Patients with newly diagnosed glaucoma who have less wealth or reside in rural communities are less likely to receive standard glaucoma care compared to wealthier patients, according to a recent multi-institution study published in JAMA Ophthalmology.
Dustin French, PhD, professor of Ophthalmology and of Medical Social Sciences in the Division of Determinants of Health, was a co-author of the study and principal investigator of the Northwestern Medicine study site.
More than 4 million people in the U.S. have glaucoma and is the leading cause of blindness worldwide, according to the Glaucoma Research Foundation. Glaucoma is caused by increasing pressure within the eye, causing damage to the optic nerve which can cause vision loss or blindness. The disease is more commonly diagnosed in adults over the age of 55 and disproportionately affects Black patients compared to white patients.
In the current study, investigators aimed to determine possible associations between various nonmedical variables, including self-reported race and ethnicity, urbanicity of residence, affluence of patients’ residential community and presence of children in the household, and their association with the patient’s quality of glaucoma care.
Data represented more than 1,400 patients with newly diagnosed glaucoma were received care at academic healthcare systems belonging to the Sight Outcomes Research Collaborative (SOURCE) Consortium, of which Northwestern is a participating member, from January 2010 to December 2022. The average age of patients was 70 years and 54 of patients were female. Three percent of patients were Asian American, 32 percent were Black, 7 percent were Latinx and 57 percent were white.
The primary outcomes were likelihood of 15 percent or greater in intraocular pressure (IOP) reduction — the U.S. National Quality Forum’s recommendation for reducing pressure on the eye, often through medicated eye drops or surgery — at 12 to 18 months following initial diagnosis and likelihood of loss to follow-up, or participants who were active in a clinical trial who then became unavailable to complete the trial.
Among 1,030 patients with one or more follow-up evaluations within 12 to 18 months following their initial diagnosis, 76 percent of patients demonstrated a 15 percent or higher IOP reduction in one or both eyes.
Strikingly, the investigators found that patients with lower wealth had a five- to nine-fold lower likelihood of achieving 15 percent or greater IOP reduction compared to patients with higher wealth.
“It’s commonly known that race is a predictor of health outcomes, but what we’re finding now is it’s actually more about wealth and income,” French said. “What we see is wealth is actually the best predictor of really determining how well you do in your medical quality and do you get follow-up appointments.”
Furthermore, the likelihood of loss to follow-up was 61 percent lower in patients with higher wealth than patients with lower wealth.

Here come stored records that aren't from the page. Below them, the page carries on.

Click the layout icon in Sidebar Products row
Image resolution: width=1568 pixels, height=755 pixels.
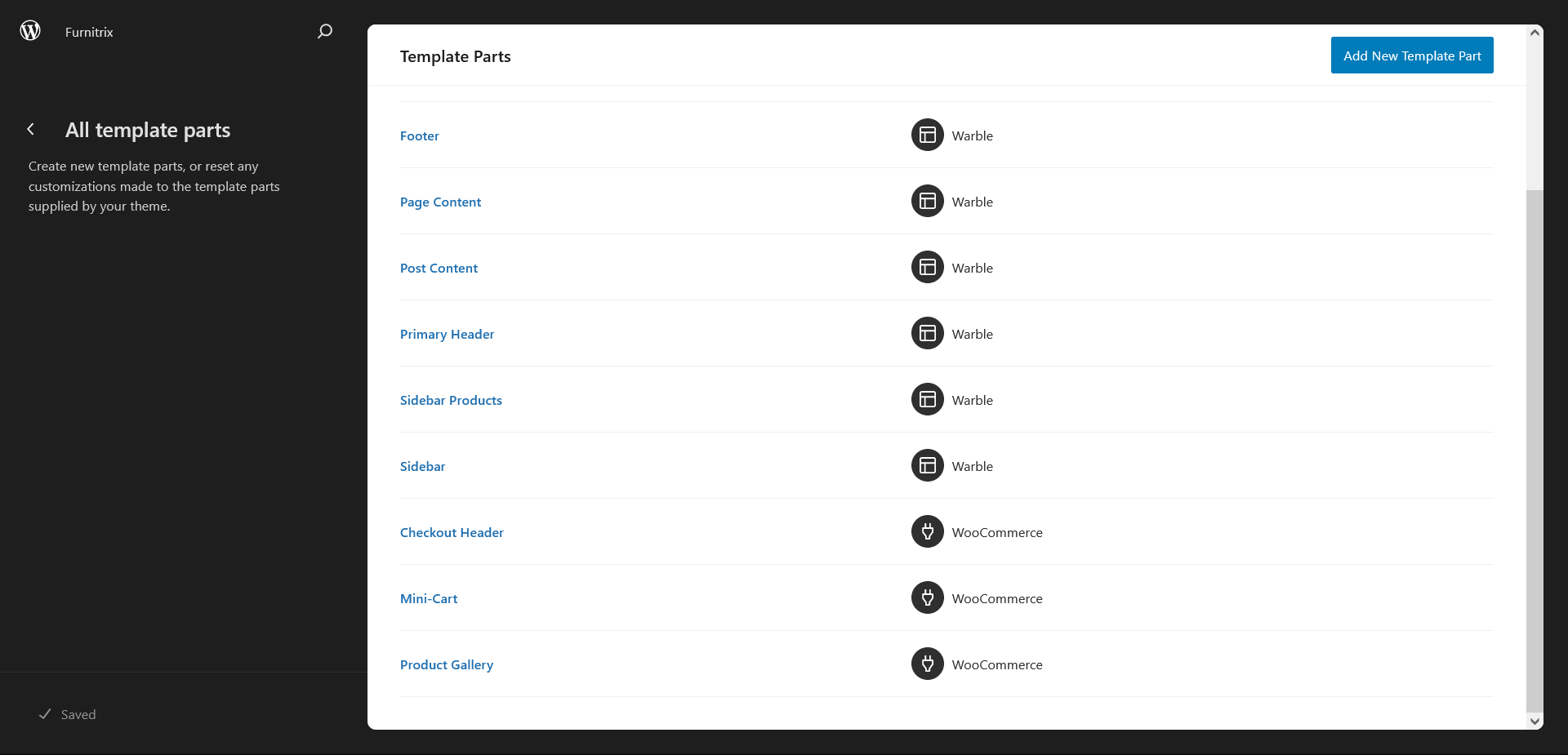click(927, 400)
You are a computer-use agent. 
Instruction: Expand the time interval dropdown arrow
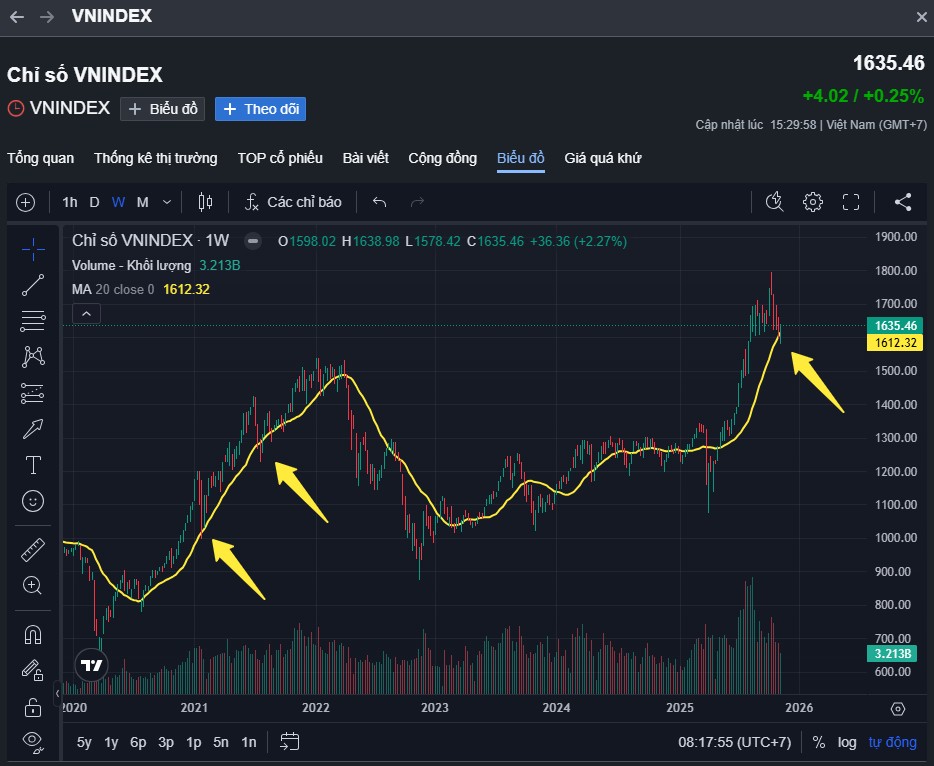tap(167, 202)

Patients in rural communities were also more likely than patients in urban areas to experience loss to follow-up.
These findings underscore the association between patient wealth and glaucoma care and may help improve the understanding of higher rates of glaucoma-related visual impairment and blindness in certain racial and ethnic groups.

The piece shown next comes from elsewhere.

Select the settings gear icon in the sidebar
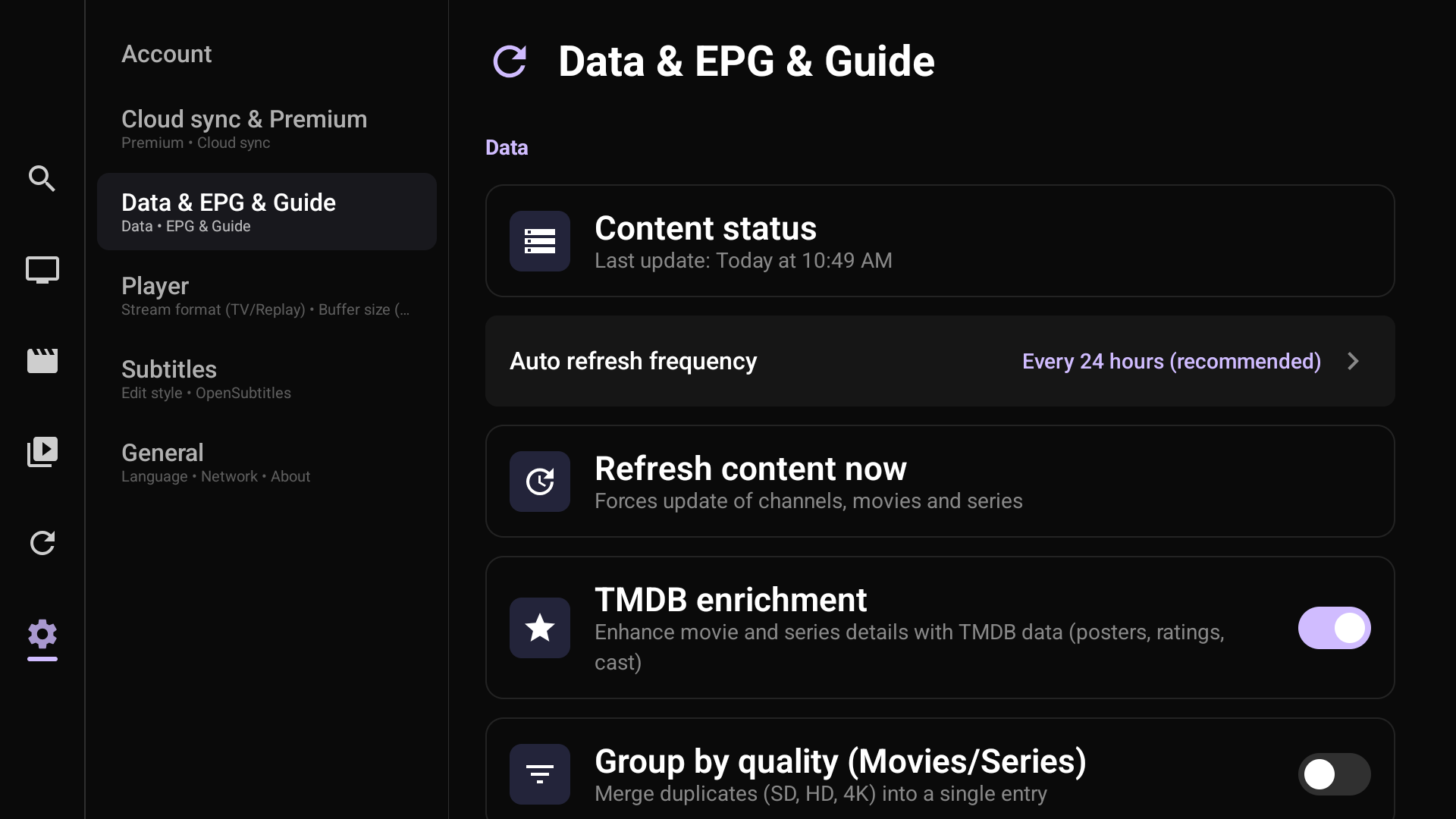Screen dimensions: 1456x819 [x=42, y=637]
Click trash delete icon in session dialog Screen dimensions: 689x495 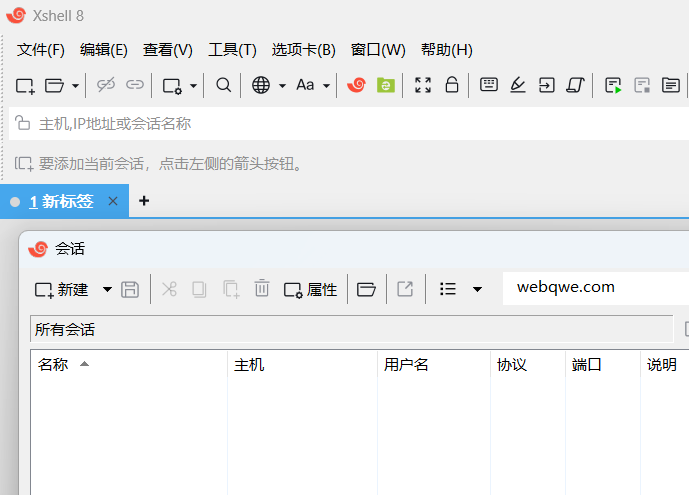(261, 289)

“These findings support the premise that clinicians should understand financial circumstances of patients when making management decisions and reinforce the need for clinicians and payors to find ways to ensure that patients can access IOP-lowering interventions and receive follow-up care in accordance with established guidelines,” the authors wrote.
French said a possible solution could be utilizing AI models to send appointment reminders to patients who are identified as having a higher risk of missing care based on wealth measure.
“It’s really about identifying who’s most at risk and then using that extra effort to make sure that they actually come in and get their appointment,” French said.
Maryam Ige, MD, a resident physician in the Department of Ophthalmology, was the lead author of the study.
Co-authors include Charlesnika Tyon Evans, PhD, MPH, professor of Preventive Medicine in the Division of Epidemiology; Abel Kho, MD, professor of Medicine in the Division of General Internal Medicine and of Preventive Medicine in the Division of Biostatistics and Informatics; and Paul Bryar, MD, ‘95, ‘98 GME, professor of Ophthalmology and of Pathology.
This research was supported by grants from the U.S. National Eye Institute grants 1R01EY034444-01, R01EY032475 and R01EY036341; an unrestricted grant from Research to Prevent Blindness; and a gift from Wendy and Jeffrey Eisenshtadt.